Les points 1, 2 et 3 divisent notre flèche en quatre sections, désignées non pas par des chiffres mais par des lettres. La section A représente ce qui peut être appelé l'état infra-humain de l'évolution, comprenant les royaumes minéral et végétal, et le royaume animal à l'exclusion de l'homme. La section B représente l'état humain, primitif autant que civilisé. La section C représente ce que l'on pourrait appeler l'état ultra-humain de l'évolution. C'est ici que l'on trouve les arts, les sciences, la culture et les religions inférieures. Enfin, la section D représente l'état supra-humain ou trans-humain. Notre flèche couvre ainsi le processus de l'évolution tout entier, des formes de vie les plus simples jusqu'à l'homme - l'homme non éveillé - et au-delà jusqu'au Bouddha ou homme Éveillé. La science et la religion, l'évolution inférieure et l'évolution supérieure sont comprises dans un même mouvement de grande ampleur, et ceci est une perspective pleine d'inspiration et de vigueur. En fermant les yeux, on peut voir tout le processus de croissance et d'efflorescence, passant, de ses premiers pas, au travers d'innombrables états et étapes successifs. On peut voir la longue, lente et douloureuse ascension de la vie qui culmine - pour l'instant du moins - dans l'homme.

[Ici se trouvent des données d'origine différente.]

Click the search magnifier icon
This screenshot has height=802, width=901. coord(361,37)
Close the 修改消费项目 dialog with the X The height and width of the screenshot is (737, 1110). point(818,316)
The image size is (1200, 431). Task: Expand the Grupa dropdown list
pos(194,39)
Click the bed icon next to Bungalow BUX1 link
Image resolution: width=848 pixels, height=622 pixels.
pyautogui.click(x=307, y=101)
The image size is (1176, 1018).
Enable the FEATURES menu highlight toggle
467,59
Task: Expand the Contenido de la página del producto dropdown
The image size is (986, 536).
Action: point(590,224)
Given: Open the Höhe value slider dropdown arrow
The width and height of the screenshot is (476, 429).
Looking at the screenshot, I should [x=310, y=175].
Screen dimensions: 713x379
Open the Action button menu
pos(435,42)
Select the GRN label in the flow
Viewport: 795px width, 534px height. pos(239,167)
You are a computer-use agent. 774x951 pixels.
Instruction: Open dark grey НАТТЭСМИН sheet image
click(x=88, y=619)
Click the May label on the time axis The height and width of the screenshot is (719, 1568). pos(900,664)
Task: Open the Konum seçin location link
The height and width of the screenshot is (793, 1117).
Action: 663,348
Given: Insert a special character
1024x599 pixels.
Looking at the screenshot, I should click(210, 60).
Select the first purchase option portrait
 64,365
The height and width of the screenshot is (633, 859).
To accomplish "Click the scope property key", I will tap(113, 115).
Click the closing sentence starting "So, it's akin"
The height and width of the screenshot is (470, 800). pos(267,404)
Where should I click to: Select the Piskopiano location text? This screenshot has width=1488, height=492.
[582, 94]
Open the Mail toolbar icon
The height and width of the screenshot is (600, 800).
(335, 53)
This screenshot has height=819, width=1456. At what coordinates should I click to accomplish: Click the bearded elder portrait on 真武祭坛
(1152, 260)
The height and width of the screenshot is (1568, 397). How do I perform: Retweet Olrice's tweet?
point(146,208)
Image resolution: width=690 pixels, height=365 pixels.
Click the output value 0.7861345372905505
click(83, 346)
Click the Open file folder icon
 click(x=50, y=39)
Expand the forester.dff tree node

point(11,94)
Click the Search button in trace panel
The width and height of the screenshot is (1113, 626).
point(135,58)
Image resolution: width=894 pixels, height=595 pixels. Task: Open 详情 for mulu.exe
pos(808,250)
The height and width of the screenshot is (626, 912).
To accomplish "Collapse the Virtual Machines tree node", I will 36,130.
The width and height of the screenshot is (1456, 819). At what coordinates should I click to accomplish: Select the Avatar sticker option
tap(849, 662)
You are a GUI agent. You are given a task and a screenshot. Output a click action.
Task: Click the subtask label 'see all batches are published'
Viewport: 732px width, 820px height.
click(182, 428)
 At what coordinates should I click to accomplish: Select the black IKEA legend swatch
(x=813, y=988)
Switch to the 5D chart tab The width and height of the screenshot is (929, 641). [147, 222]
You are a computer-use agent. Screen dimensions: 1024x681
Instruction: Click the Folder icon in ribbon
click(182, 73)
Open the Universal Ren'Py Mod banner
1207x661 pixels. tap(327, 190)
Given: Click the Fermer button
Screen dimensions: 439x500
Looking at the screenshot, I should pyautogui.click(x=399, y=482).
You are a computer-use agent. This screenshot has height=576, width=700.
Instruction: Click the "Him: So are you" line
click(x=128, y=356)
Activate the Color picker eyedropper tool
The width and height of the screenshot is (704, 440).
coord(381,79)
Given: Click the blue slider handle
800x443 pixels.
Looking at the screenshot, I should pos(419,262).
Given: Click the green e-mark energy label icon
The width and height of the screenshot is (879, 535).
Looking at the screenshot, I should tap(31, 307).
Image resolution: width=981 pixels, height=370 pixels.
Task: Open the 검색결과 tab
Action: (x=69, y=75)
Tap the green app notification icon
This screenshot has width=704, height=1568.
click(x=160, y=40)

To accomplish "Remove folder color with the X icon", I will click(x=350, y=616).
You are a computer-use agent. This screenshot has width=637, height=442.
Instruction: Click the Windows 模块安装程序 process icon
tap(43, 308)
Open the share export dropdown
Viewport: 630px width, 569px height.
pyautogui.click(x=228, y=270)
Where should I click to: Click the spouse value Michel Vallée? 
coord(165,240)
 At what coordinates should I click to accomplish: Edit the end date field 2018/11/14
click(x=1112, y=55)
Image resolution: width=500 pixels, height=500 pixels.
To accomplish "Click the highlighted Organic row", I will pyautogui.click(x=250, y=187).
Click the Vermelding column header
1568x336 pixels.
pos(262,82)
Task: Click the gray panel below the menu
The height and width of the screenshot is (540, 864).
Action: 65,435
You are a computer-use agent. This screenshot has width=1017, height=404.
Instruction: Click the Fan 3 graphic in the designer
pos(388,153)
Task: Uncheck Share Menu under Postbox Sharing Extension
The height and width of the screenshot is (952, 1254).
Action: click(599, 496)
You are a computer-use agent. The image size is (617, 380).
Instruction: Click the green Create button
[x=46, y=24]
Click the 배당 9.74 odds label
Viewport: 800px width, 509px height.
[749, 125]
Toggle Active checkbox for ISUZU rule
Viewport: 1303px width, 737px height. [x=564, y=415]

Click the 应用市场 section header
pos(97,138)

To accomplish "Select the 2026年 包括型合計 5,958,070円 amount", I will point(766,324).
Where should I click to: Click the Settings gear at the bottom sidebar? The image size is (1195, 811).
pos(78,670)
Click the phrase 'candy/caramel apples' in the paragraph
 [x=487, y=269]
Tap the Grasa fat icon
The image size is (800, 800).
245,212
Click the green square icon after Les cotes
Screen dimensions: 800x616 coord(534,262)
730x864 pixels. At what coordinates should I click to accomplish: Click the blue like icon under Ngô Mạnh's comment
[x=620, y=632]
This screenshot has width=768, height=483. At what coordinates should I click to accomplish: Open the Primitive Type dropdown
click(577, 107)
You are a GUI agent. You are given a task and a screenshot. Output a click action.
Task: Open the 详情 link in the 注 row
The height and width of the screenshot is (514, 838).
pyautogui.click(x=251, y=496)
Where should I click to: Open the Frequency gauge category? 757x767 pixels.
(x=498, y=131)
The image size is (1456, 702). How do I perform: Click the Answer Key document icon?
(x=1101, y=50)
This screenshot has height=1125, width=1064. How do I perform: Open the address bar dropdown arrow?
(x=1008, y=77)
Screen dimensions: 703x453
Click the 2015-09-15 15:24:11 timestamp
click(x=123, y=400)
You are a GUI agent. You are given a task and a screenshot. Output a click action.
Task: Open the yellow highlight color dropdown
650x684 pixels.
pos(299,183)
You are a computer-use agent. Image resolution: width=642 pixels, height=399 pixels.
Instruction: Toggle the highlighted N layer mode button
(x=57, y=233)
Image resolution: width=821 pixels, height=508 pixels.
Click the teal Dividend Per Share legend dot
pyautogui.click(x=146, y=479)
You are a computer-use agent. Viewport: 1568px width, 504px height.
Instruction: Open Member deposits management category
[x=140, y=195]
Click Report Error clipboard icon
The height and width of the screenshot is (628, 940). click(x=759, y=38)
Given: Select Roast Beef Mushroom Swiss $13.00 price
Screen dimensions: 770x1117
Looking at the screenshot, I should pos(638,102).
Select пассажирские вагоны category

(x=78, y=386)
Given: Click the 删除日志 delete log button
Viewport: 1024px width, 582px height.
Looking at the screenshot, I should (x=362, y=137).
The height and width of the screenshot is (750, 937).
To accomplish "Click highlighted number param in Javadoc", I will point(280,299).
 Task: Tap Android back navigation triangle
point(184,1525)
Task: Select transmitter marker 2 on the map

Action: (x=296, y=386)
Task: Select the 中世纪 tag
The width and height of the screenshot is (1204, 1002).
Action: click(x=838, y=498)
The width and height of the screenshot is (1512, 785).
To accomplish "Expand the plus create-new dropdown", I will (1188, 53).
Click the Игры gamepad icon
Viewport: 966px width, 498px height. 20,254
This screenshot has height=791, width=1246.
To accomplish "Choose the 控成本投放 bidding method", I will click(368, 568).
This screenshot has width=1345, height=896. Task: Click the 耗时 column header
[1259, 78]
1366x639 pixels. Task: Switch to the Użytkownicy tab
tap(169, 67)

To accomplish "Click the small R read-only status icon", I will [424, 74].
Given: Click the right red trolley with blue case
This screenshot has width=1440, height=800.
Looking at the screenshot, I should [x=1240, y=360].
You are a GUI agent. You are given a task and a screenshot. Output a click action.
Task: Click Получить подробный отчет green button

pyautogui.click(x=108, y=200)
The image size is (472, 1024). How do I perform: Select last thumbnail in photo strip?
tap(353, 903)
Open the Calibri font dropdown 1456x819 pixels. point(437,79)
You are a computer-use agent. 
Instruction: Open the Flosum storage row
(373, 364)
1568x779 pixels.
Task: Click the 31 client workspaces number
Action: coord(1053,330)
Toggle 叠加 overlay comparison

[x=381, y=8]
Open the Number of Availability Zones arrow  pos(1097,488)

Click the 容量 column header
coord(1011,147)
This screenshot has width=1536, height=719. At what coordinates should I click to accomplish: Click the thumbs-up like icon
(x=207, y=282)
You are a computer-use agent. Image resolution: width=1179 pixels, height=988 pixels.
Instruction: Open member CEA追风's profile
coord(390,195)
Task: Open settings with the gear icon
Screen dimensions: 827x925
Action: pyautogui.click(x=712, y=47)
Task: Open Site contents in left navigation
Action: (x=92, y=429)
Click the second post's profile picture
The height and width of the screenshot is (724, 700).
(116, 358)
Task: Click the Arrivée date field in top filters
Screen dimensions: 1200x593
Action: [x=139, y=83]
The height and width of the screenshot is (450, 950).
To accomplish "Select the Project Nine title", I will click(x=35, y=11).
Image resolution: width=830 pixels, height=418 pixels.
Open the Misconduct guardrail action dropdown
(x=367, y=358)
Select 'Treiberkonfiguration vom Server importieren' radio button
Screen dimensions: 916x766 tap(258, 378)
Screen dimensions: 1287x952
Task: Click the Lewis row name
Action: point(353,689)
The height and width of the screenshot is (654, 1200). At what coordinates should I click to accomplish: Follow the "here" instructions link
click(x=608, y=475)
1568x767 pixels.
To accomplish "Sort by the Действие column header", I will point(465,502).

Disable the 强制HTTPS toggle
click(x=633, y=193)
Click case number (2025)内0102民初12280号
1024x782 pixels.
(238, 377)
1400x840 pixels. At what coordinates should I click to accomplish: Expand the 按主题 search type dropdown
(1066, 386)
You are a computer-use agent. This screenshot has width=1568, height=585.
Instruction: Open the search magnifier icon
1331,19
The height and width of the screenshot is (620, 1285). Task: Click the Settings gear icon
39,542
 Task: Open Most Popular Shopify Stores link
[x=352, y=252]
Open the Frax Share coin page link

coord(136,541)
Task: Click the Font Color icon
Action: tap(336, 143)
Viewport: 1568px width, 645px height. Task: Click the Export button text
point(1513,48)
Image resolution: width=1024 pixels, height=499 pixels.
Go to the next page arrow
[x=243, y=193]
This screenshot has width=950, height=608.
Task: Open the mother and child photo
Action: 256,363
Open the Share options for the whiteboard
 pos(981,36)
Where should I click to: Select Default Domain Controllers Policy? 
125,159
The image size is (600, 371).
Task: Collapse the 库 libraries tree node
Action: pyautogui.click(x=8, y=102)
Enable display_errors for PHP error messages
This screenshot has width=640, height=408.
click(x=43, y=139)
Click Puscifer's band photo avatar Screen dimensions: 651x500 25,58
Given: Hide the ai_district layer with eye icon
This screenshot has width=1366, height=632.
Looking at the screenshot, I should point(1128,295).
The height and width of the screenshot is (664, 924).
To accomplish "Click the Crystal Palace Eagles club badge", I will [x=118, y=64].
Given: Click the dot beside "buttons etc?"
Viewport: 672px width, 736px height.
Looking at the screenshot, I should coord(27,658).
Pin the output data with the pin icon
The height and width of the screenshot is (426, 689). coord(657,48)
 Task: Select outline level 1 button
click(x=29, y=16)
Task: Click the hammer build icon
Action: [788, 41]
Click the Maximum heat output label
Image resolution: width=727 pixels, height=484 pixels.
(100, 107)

L'Effort parfait est, bien entendu, la sixième étape du Noble chemin octuple, et le Noble chemin octuple correspond, à strictement parler, à la quatrième partie du processus d'évolution - à la partie correspondant à la section D de notre ligne. Dans un sens plus large, comprenant ce que l'on pourrait appeler le Chemin octuple mondain aussi bien que transcendantal, il correspond à tout le processus de l'évolution supérieure, c'est-à-dire à l'état représenté par les sections C et D de la ligne. En tant que tel il inclut même nos tentatives relativement timides de suivre le Chemin octuple.
Ainsi que le suggère notre schéma, l'évolution inférieure et l'évolution supérieure sont en un sens continues ; mais dans un autre sens elles ne le sont pas. Il y a en fait d'importantes différences entre elles. Alors que l'évolution inférieure est collective, puisque c'est ici toute l'espèce qui évolue et non un individu donné - à ce niveau l'individu n'existe pas encore - l'évolution supérieure est une affaire individuelle. Un individu peut évoluer plus qu'un autre, et devancer tout le reste de l'espèce humaine. Cette possibilité présuppose la conscience de soi ou la prise de conscience, et c'est pour cette raison que l'on parle de l'évolution consciente de l'homme. Cela présuppose aussi un effort individuel - et c'est pourquoi l'Effort parfait figure de façon si proéminente dans le Noble chemin octuple du Bouddha, qu'il corresponde à la seule section D ou aux deux sections C et D de notre schéma.
C'est collectivement que nous avons évolué jusqu'à notre niveau humain actuel. Pour la plus grande partie nous y sommes arrivés ensemble, mais plus de progrès nécessite plus d'effort de la part de chaque individu. En d'autres termes, plus de progrès nécessite l'Effort parfait, tant général que spécifique. Cela demande que nous ayons recours aux Quatre efforts : prévenir et éradiquer les mauvaises pensées, et développer et maintenir les bonnes pensées. Si, sans cesse, nous pratiquons l'Effort parfait de cette manière, nous atteindrons la fin du Chemin, ce qui veut dire que nous atteindrons le Nirvana, la Bouddhéité, ou la Réalité.
'Vision and Transformation' © Sangharakshita, Windhorse Publications 1990, traduction © Christian Richard 2003.